*CHALLENGE*:
Can you resume the post below about shopping at the San Francisco farmers' market, picking up right after its last sentence?

*ARTICLE*:
#####

It was super cold in San Francisco this weekend—around 52 degrees—so I had to don a hat and scarf and coat in order to go to the Ferry Plaza Farmers' Market. Friends and I giggled as we realized how ridiculous it is that we consider the low-50s to be unbearably cold, but such is the life of a Californian.

While a friend scoured the market for local gifts for faraway friends, I had a goal of buying some basics to get me through the week. I've been in a bit of a cooking slump lately, so while shopping I focused on the basics that would sustain me for the week but not overwhelm my energy level.

Heirloom Organics had beautiful bags of greens: chard mixed with spinach and other braising greens that I will cook up the "Bittman Way." Long ago, I learned to cook most greens in the way advised in most of Mark Bittman's books. You put a small amount of oil in a pan, sauté greens for 2 or 3 minutes over high heat, then add spices and chicken stock (about a cup for a pound of veggies), and cook a few more minutes (I usually cover, but it depends on the vegetable).

The beauty of this recipe is how many variations there are on it. You can cook it with peanut oil, ginger, and a bit of soy sauce for an Asian-influenced dish or with olive oil and red peppers for a more Italian dish. I have used this cooking method with broccoli, cabbage, spinach, tatsoi, chard, kale, and brussels sprouts.

I'm on a cauliflower bender, so bought a large head for roasting this week. I also purchased soup fixings and some fuyu persimmons. While the fuyu variety is usually eaten hard, Knoll Farms was selling the persimmons soft, and I carefully packed a couple in my basket and brought them home to eat frozen.

#####

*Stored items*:

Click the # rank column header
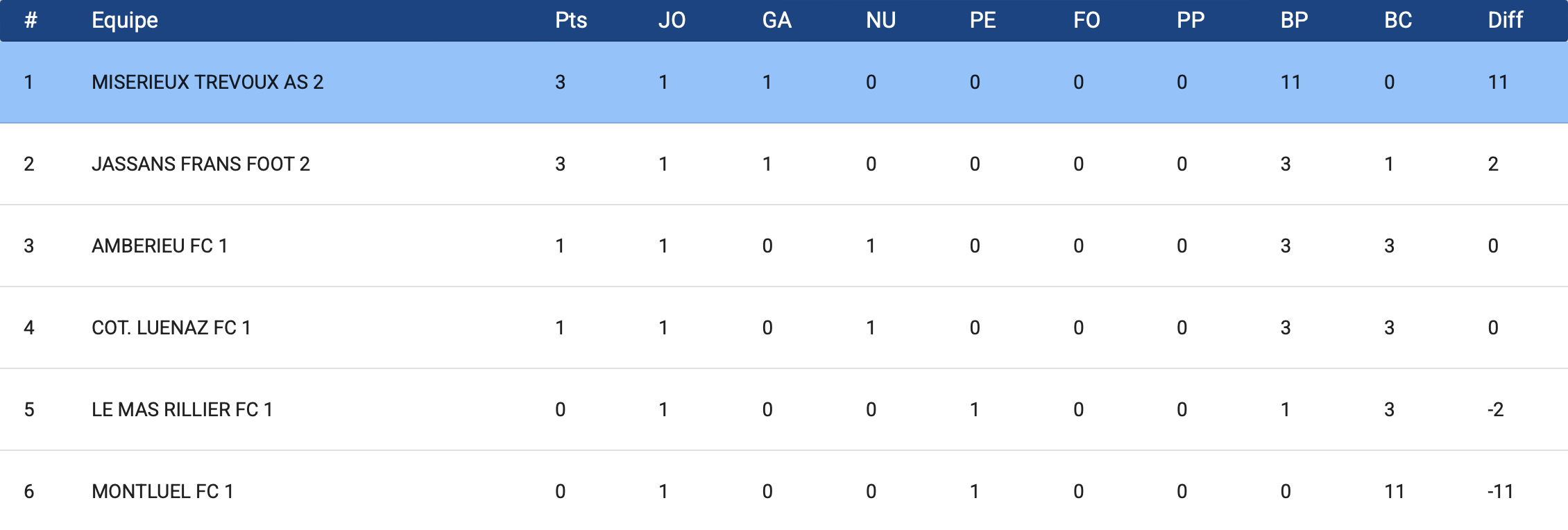 [31, 20]
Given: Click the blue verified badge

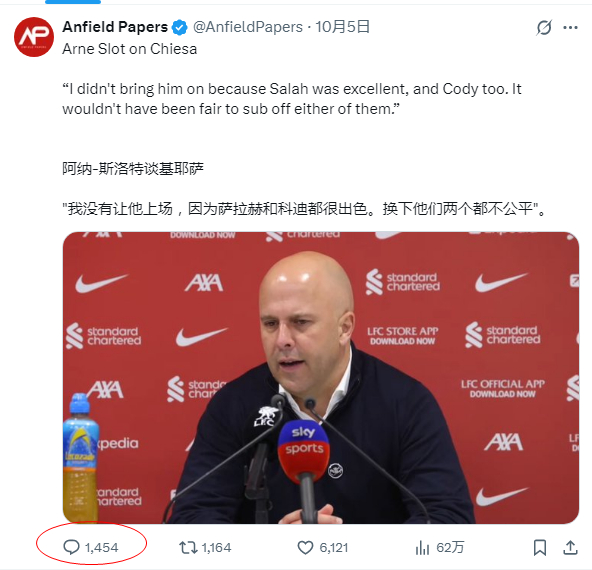Looking at the screenshot, I should (179, 28).
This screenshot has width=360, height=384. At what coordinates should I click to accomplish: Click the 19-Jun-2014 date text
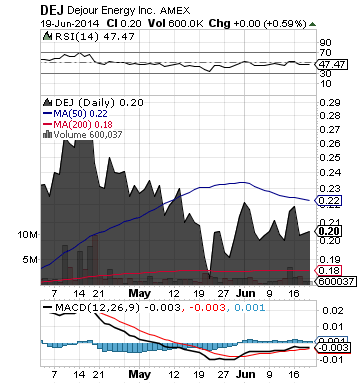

#####

*ANSWER TO THIS TASK*:
We are lucky in the Bay Area to have a local, heirloom bean grower. Steve Sando, owner of Rancho Gordo, has been bringing beans to market for a few years and has spoiled us all with unique, New World varieties. My newest obsession is the tiny alubia bean—a small white bean that takes on the flavor of what it is cooked with. I have been keeping them in the fridge to toss with salad, wheat berries, or to mash into a bean spread for toast.

Seasonal Produce Guide

In Season Right this Minute
  • Broccoli romanesco
  • Radishes
  • Meyer lemons
  • Mizuna
  • Persimmons
Coming Soon
  • Tangerines
  • Pomelos
  • Blood oranges
  • Chicory
It's Time To Put Up
  • Limoncello
  • Home-cured olives

About the author: Jennifer Maiser writes about locally and sustainably grown food. She is the founder and editor of the Eat Local Challenge website and writes at Life Begins at 30, her personal weblog.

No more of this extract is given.